Um relatório do BIS aponta que a alta dívida pública global está dificultando a distinção entre as políticas fiscal e monetária, tornando as decisões sobre taxas de juros cruciais para o espaço fiscal dos governos e gerando pressões políticas.
Um relatório recente do Banco de Compensações Internacionais (BIS) destaca que a crescente dívida pública global está borrando os limites tradicionais entre as políticas fiscal e monetária. Com grandes volumes de dívida soberana, as decisões sobre taxas de juros pelos bancos centrais agora têm um impacto direto e significativo no espaço fiscal dos governos. Isso ocorre porque custos de empréstimos mais elevados aumentam as despesas governamentais com juros, tornando mais caro o combate à inflação e podendo reduzir a eficácia da resposta monetária, criando um viés inflacionário.

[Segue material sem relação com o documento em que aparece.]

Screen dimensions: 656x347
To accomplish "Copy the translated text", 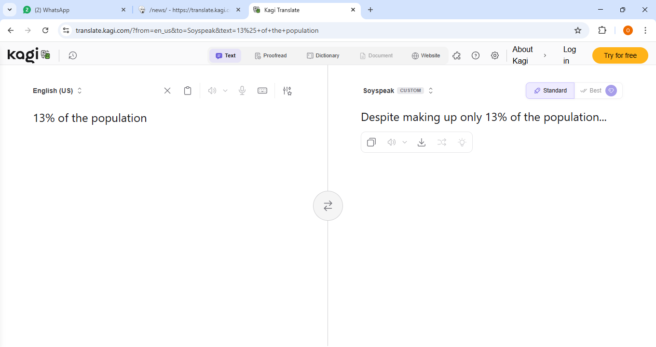I will [x=371, y=142].

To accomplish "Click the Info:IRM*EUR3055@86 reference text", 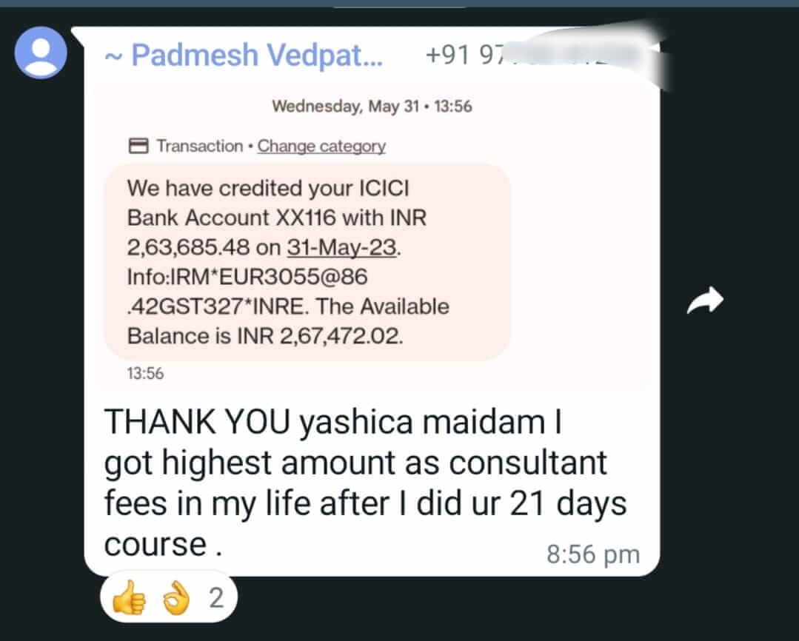I will coord(247,277).
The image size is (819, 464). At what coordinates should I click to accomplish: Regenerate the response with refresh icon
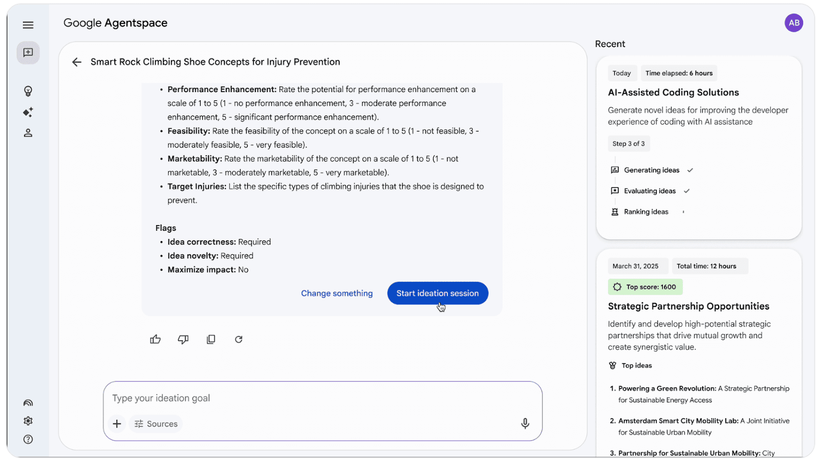239,339
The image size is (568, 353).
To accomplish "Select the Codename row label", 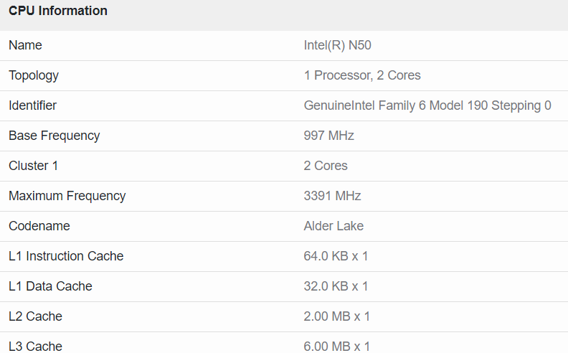I will click(39, 226).
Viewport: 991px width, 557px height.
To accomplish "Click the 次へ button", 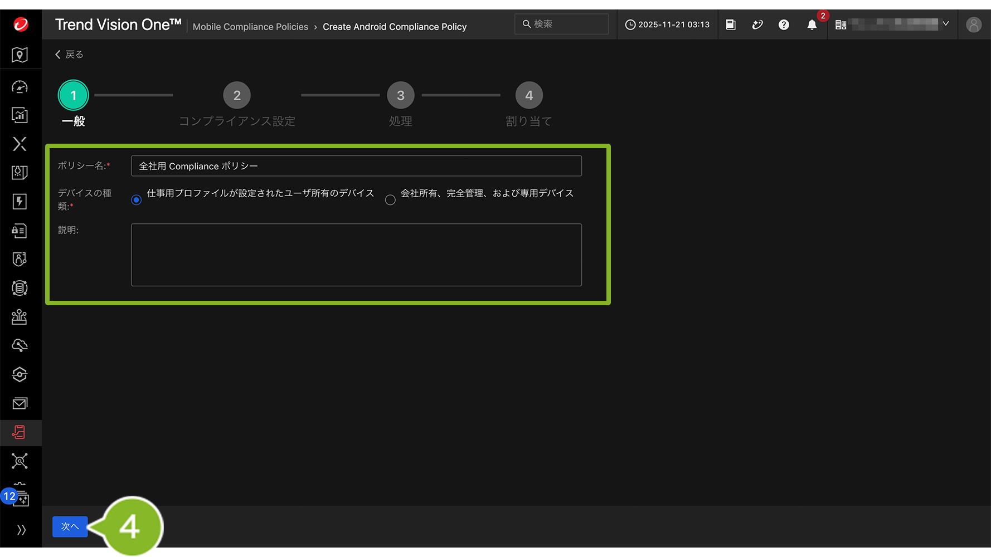I will click(70, 526).
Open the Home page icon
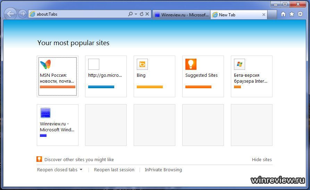This screenshot has height=190, width=310. tap(283, 14)
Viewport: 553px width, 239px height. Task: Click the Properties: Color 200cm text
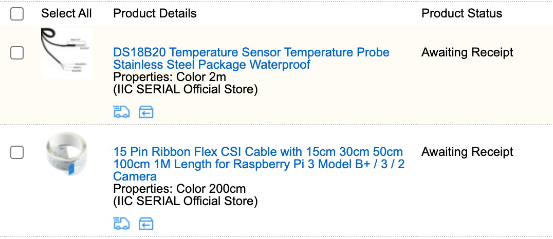pyautogui.click(x=179, y=189)
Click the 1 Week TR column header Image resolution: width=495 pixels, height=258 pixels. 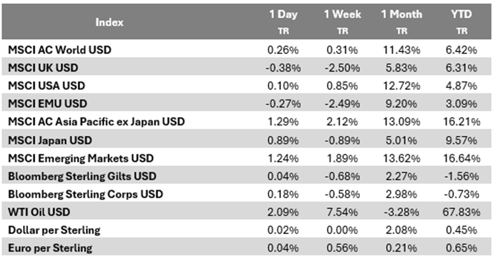click(342, 21)
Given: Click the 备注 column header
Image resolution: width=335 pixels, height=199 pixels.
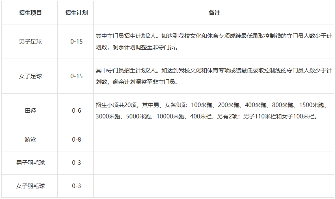Looking at the screenshot, I should (214, 13).
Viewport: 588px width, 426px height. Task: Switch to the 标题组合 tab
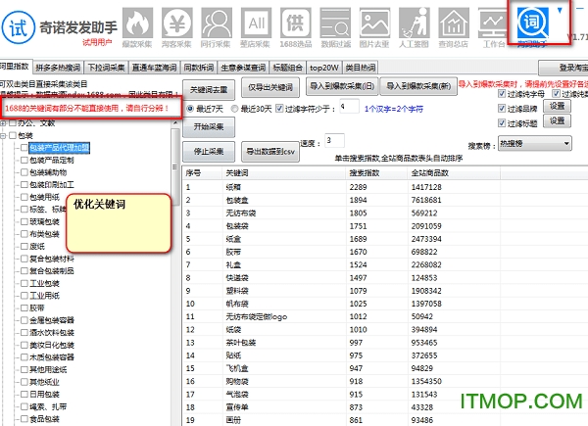[x=289, y=68]
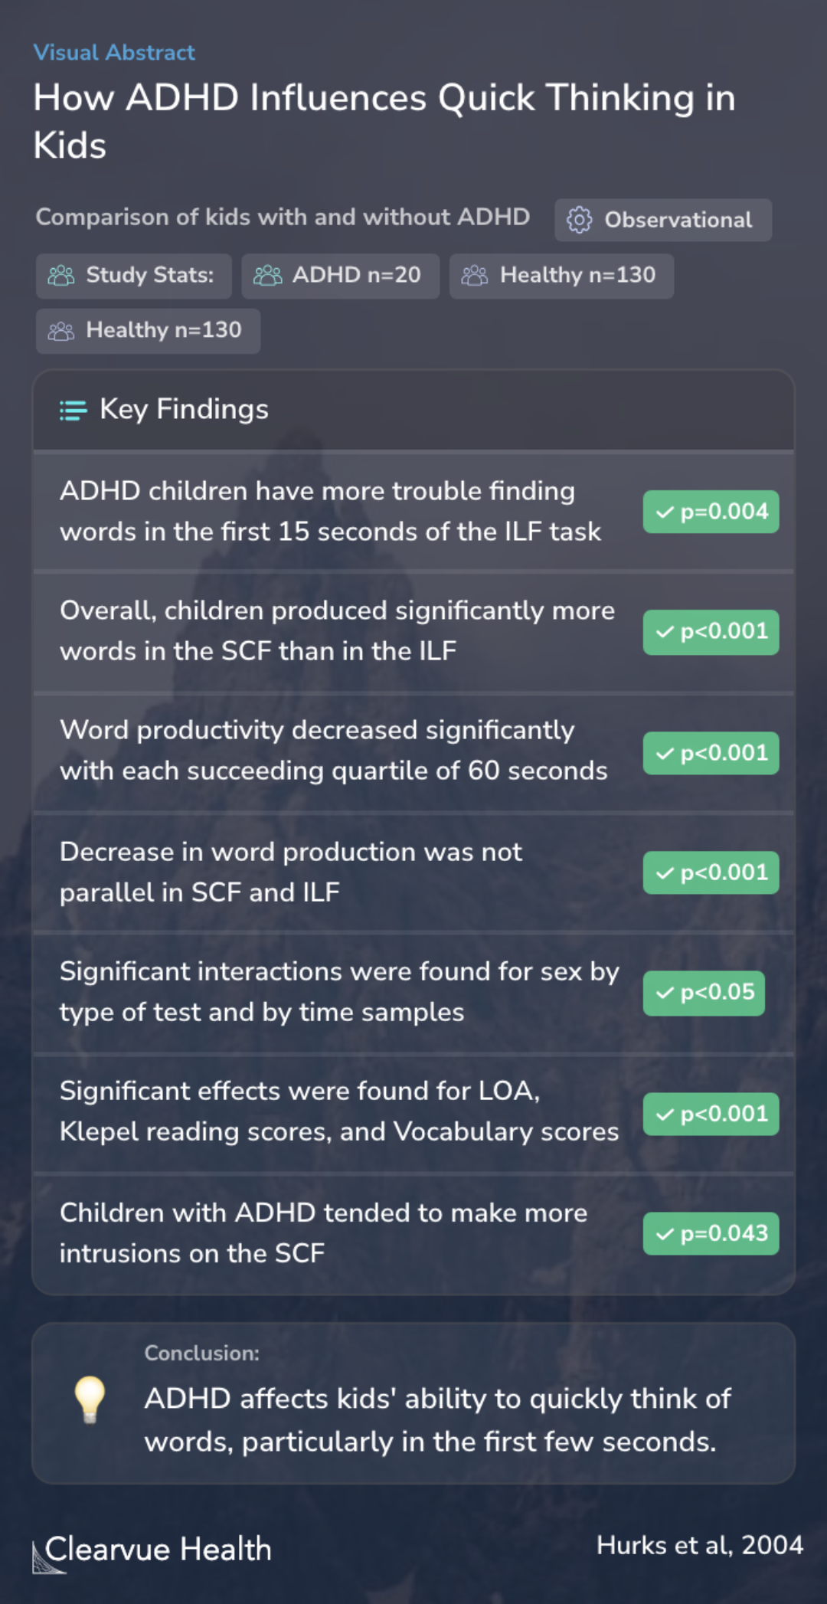827x1604 pixels.
Task: Select the finding about intrusions on the SCF
Action: [x=414, y=1233]
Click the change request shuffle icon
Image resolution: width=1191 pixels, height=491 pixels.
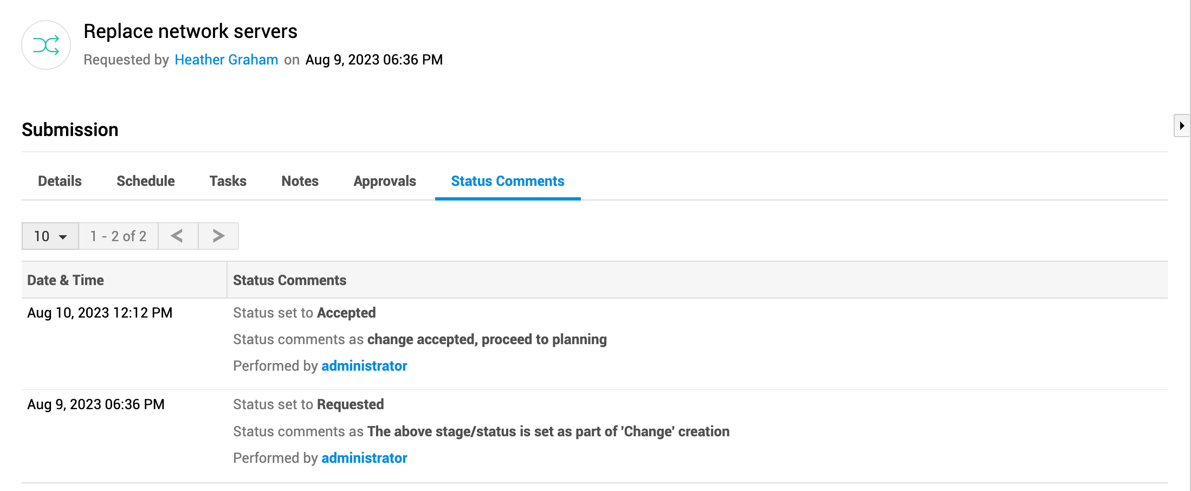click(x=46, y=45)
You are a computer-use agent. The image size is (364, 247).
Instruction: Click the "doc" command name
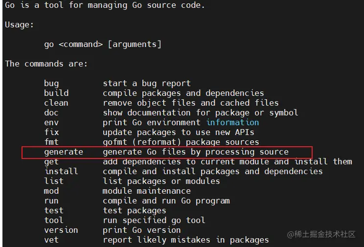click(51, 112)
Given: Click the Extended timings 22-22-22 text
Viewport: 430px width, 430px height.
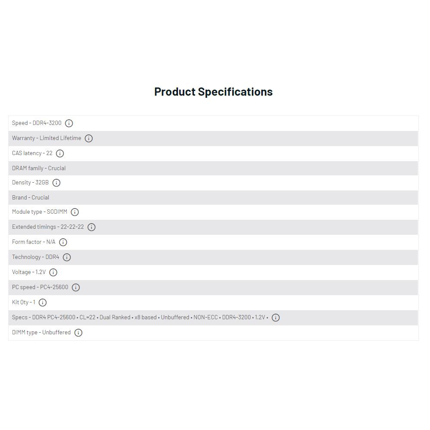Looking at the screenshot, I should 48,227.
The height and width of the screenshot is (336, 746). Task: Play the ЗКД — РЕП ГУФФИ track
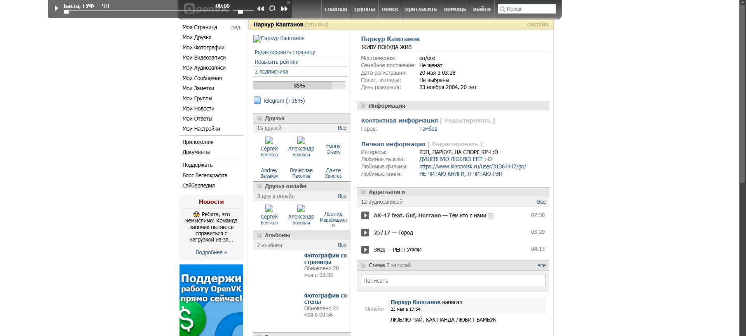point(365,250)
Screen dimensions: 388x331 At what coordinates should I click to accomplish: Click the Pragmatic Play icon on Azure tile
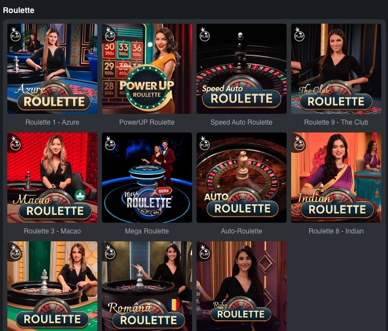(x=15, y=35)
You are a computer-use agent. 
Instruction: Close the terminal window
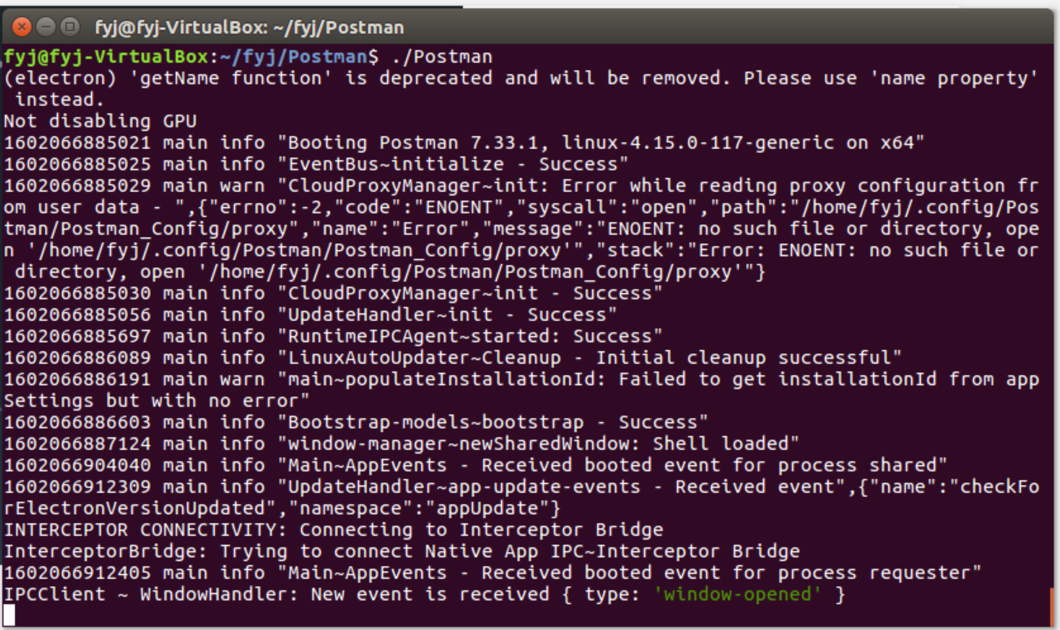click(22, 26)
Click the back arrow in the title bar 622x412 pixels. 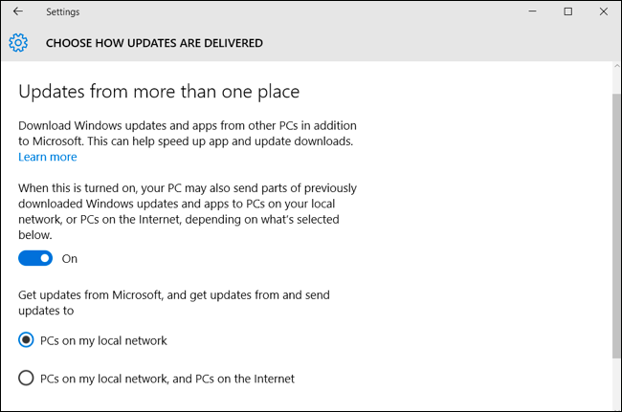(x=18, y=11)
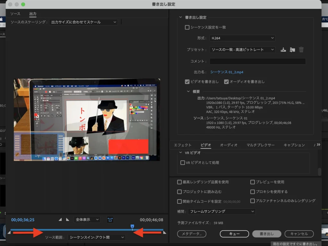Click the set out point triangle icon
328x246 pixels.
tap(67, 220)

Essa situação é agravada por pressões inflacionárias persistentes, impulsionadas por fatores geopolíticos e demográficos. O estudo aponta que, nos Estados Unidos, as despesas líquidas com juros da dívida federal devem se aproximar de US$ 1 trilhão no ano fiscal de 2024–2025, superando os gastos com defesa. O BIS também ressalta a crescente pressão política sobre os bancos centrais, exemplificada por figuras como Donald Trump, para que reduzam as taxas de juros, visando aliviar os custos de financiamento do governo, o que pode comprometer a independência e a eficácia da política monetária.